In order to thrive in this new, digital-first world, countries need to be prepared. As the digital economy drove 40% of the EU’s growth over the past decade, the technological gap between countries is increasing - this is a divide that needs to be addressed through education and not just of children. “Rapid transformation leads to the rapid obsolescence of our knowledge and the need for continuous learning,” said Herman Gref, Chair of Sberbank, adding that there are downsides to digitisation. Losses from cyber attacks now amount to $500 billion every year, and the nature of cyber crime means we’re not so much hoping to deter all attacks as we’re working to anticipate threats, minimise losses and recover as quickly as possible.
But despite the risks, digitisation will be an asset to people as it will lead to speedier and more transparent interactions with government.

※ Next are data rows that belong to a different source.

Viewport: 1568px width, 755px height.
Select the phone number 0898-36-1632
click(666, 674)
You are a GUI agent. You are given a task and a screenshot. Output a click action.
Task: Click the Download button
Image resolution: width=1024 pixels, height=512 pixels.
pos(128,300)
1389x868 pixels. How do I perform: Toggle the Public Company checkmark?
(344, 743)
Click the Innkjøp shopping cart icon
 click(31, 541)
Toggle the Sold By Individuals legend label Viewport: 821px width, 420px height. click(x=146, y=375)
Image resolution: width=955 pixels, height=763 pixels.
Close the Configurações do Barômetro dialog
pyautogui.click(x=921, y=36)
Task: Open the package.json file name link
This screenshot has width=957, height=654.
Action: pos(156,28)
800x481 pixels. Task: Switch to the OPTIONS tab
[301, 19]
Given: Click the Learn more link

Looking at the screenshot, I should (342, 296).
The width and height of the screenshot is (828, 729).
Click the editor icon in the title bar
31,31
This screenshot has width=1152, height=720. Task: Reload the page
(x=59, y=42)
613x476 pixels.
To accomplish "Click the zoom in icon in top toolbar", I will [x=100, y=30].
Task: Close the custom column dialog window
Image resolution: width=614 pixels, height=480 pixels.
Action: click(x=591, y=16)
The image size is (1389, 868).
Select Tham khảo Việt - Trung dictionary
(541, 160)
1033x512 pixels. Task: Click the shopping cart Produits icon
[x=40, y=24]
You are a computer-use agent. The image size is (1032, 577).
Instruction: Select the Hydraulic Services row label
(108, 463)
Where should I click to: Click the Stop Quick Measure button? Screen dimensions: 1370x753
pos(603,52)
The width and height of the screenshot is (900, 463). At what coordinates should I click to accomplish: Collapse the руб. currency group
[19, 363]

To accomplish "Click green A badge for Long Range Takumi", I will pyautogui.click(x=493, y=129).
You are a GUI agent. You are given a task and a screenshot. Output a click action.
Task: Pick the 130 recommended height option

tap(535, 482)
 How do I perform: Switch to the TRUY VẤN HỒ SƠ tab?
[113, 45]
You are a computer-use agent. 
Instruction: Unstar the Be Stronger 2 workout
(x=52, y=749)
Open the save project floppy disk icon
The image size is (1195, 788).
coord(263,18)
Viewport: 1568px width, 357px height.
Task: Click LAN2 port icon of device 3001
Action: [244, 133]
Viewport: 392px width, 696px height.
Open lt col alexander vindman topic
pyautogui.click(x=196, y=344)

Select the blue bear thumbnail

For example the transition towards digital healthcare in Kazakhstan has cut the waiting time for results by 2.5x, and digitalisation has reduced the quality gap between rural and urban education in Kazakhstan by more than 30%.
“The most pressing challenge is to achieve sustainable development, [requiring] the combination of economic development, social justice, and environmental sustainability,” said Jeffrey Sachs, Director at the Earth Institute at Columbia University. The cities of the future will use data to glean insights about the lives of the people who live there, with digital tools and automation ensuring urban centres become efficient and attractive places to live. But in order to reach a point where this successful digital transformation is within reach, countries need to learn from each other. This is why summits such as the Astana Economic Forum will remain vital hubs for ensuring that the tools for building this future can be shared, and ultimately, improved.